◆ **Goal of the exercise**: Up to and including the line with "Task: Click the Community people icon", write out the listing from its first line, minus the pictures.

◆ **Study material**:

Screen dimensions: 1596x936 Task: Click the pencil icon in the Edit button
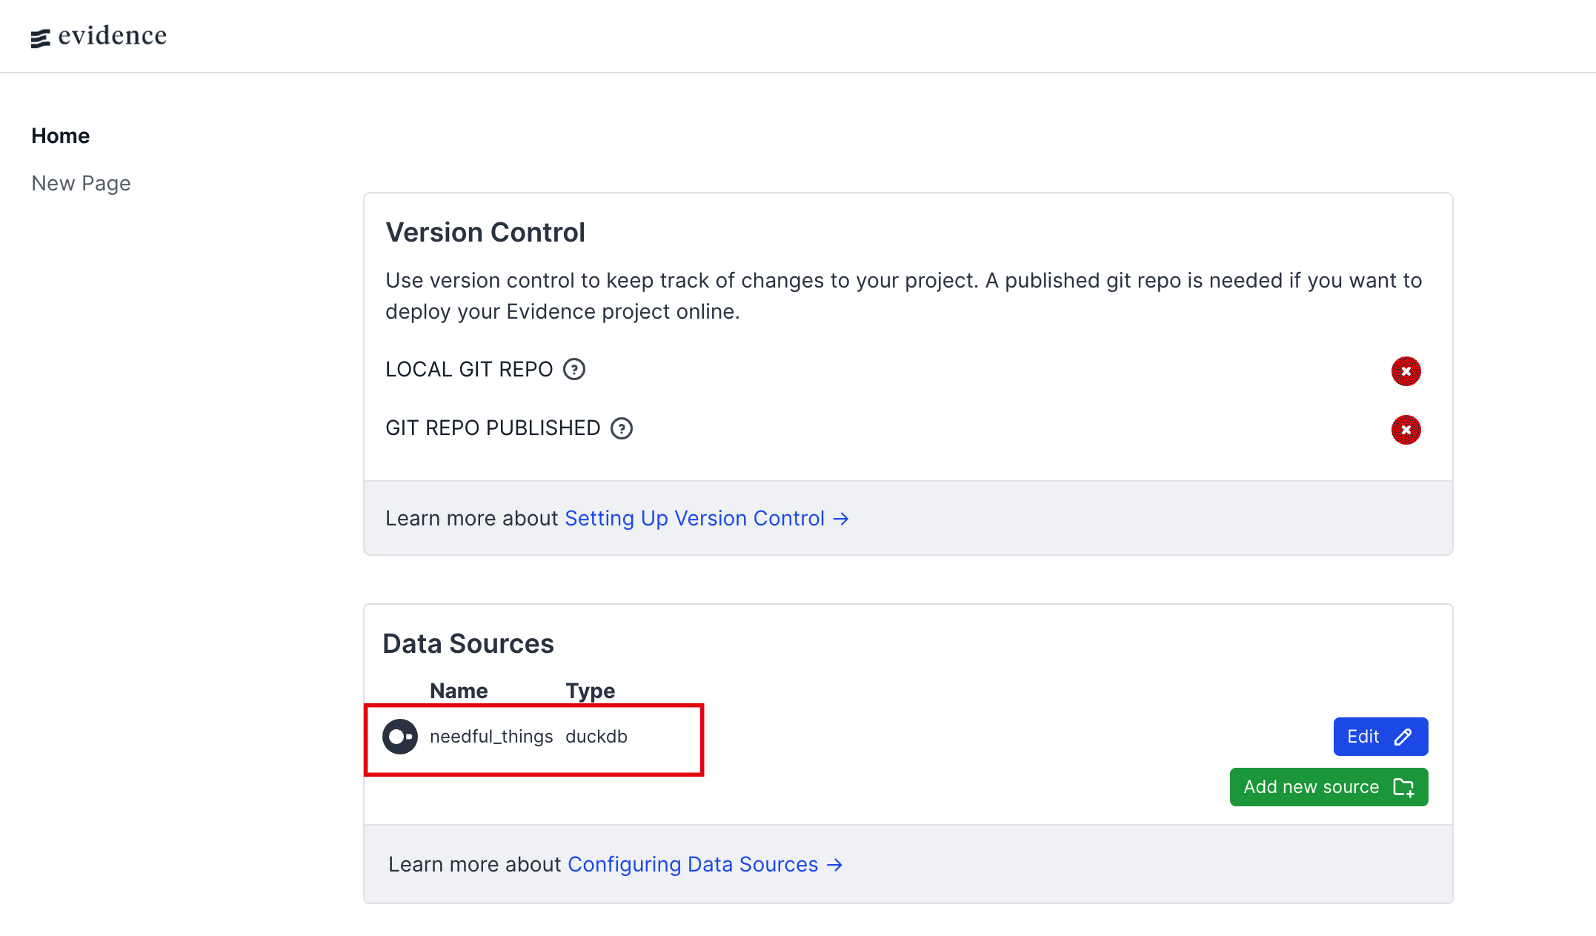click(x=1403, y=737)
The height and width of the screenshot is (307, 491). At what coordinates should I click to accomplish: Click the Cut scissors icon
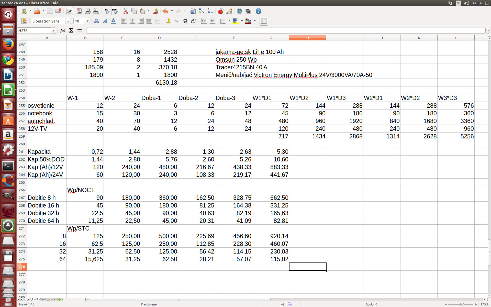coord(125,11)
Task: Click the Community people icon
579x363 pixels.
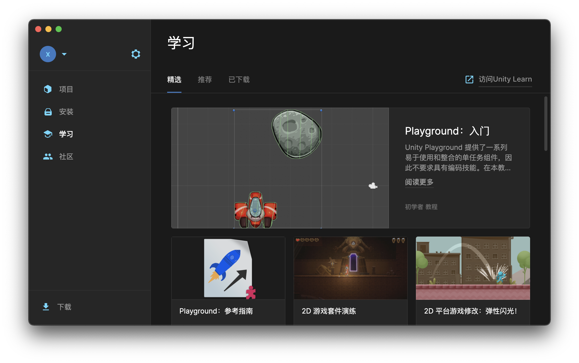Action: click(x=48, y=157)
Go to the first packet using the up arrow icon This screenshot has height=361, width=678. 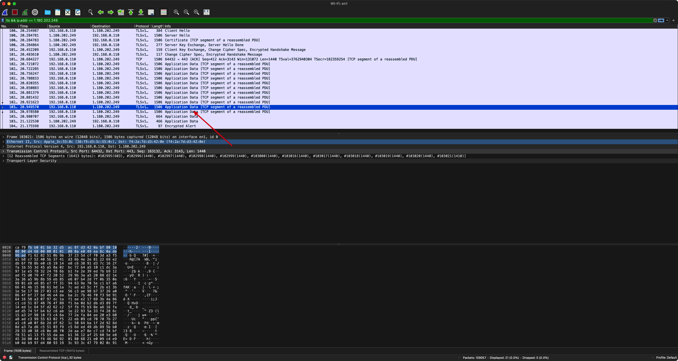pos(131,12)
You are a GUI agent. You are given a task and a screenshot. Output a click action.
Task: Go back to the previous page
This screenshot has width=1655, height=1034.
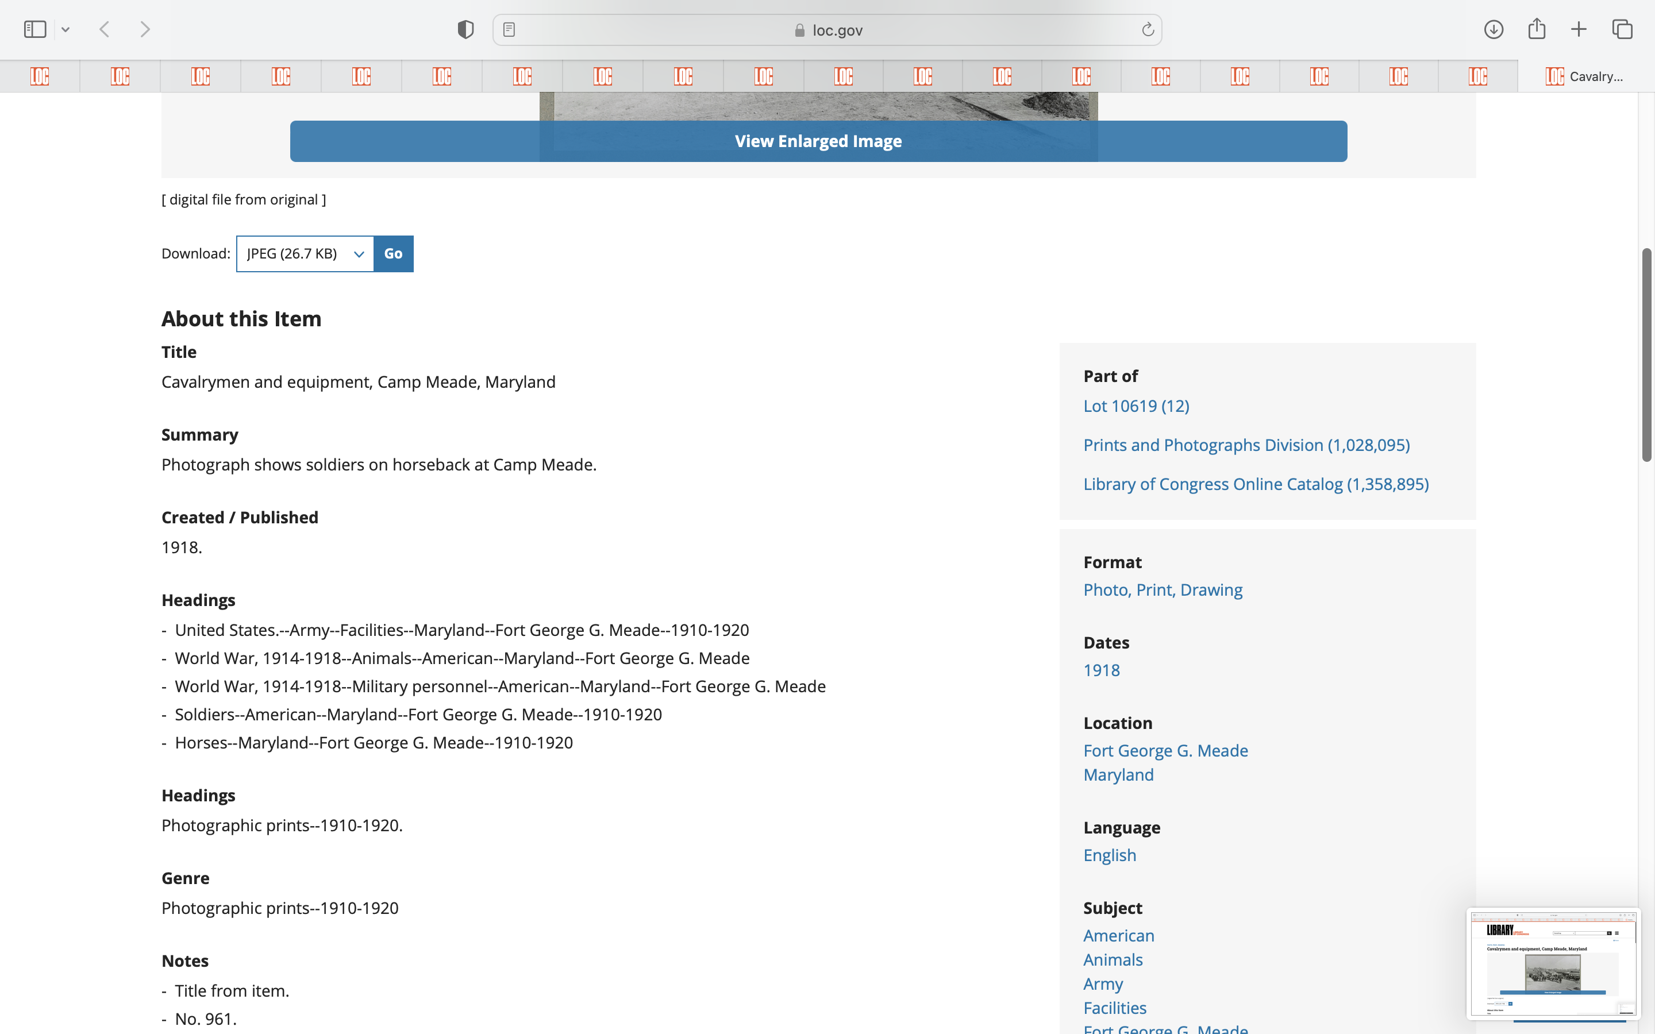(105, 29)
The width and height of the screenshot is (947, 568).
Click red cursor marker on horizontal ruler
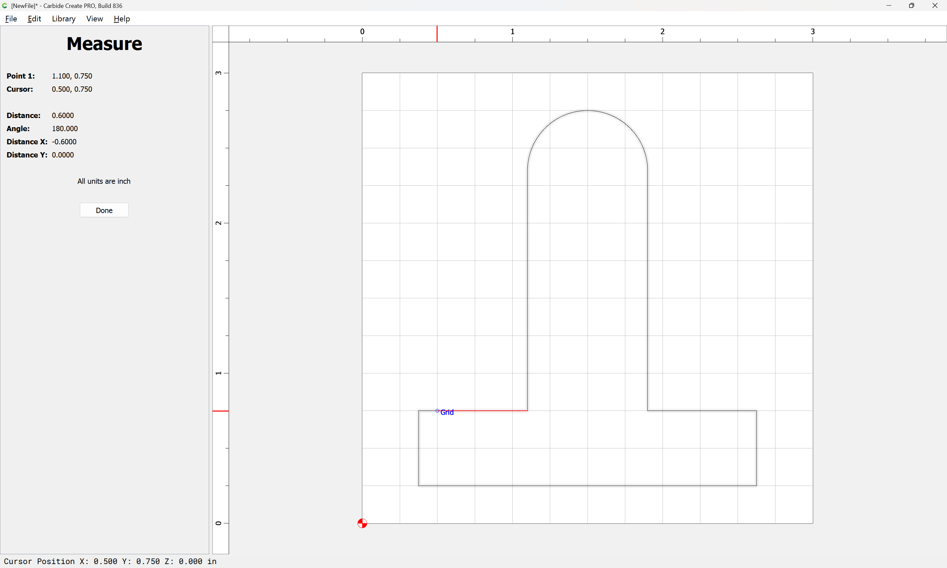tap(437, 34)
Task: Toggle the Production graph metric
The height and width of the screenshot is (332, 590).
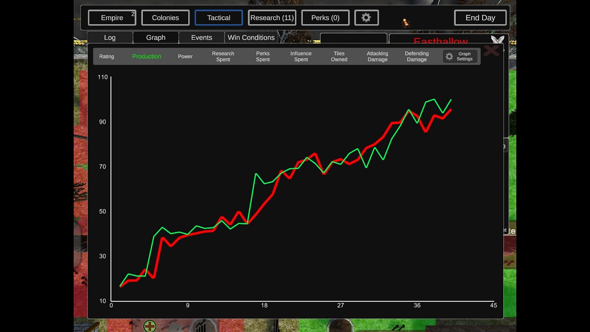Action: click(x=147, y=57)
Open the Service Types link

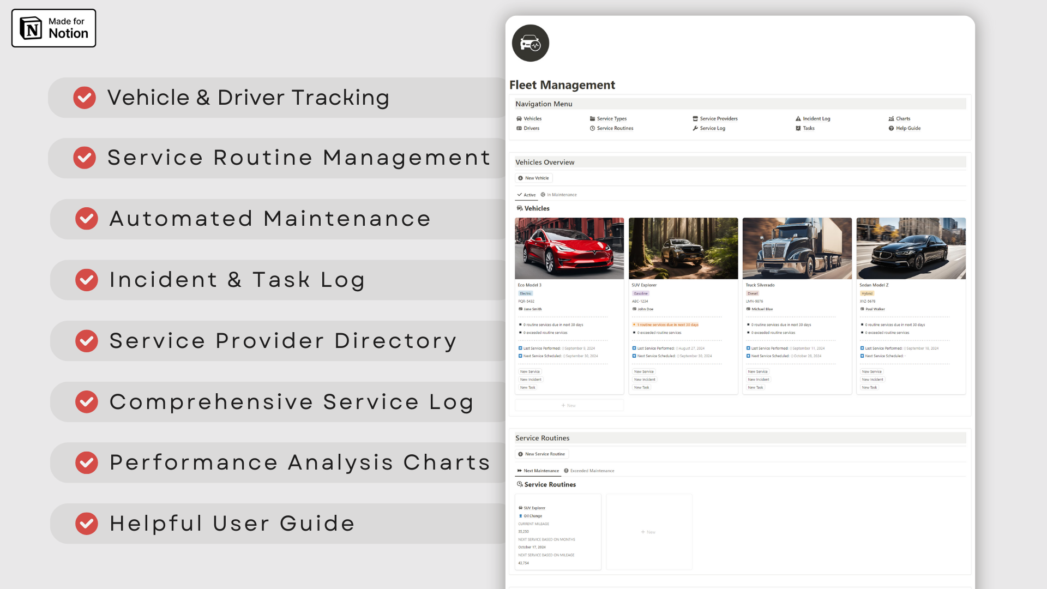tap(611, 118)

◆ **Written response**:
Screen dimensions: 1596x936 Task: Click the pencil icon in the Edit button
click(x=1403, y=737)
The height and width of the screenshot is (307, 491). At what coordinates should I click to accomplish: Click the Cut scissors icon
coord(125,11)
Task: Click the Community people icon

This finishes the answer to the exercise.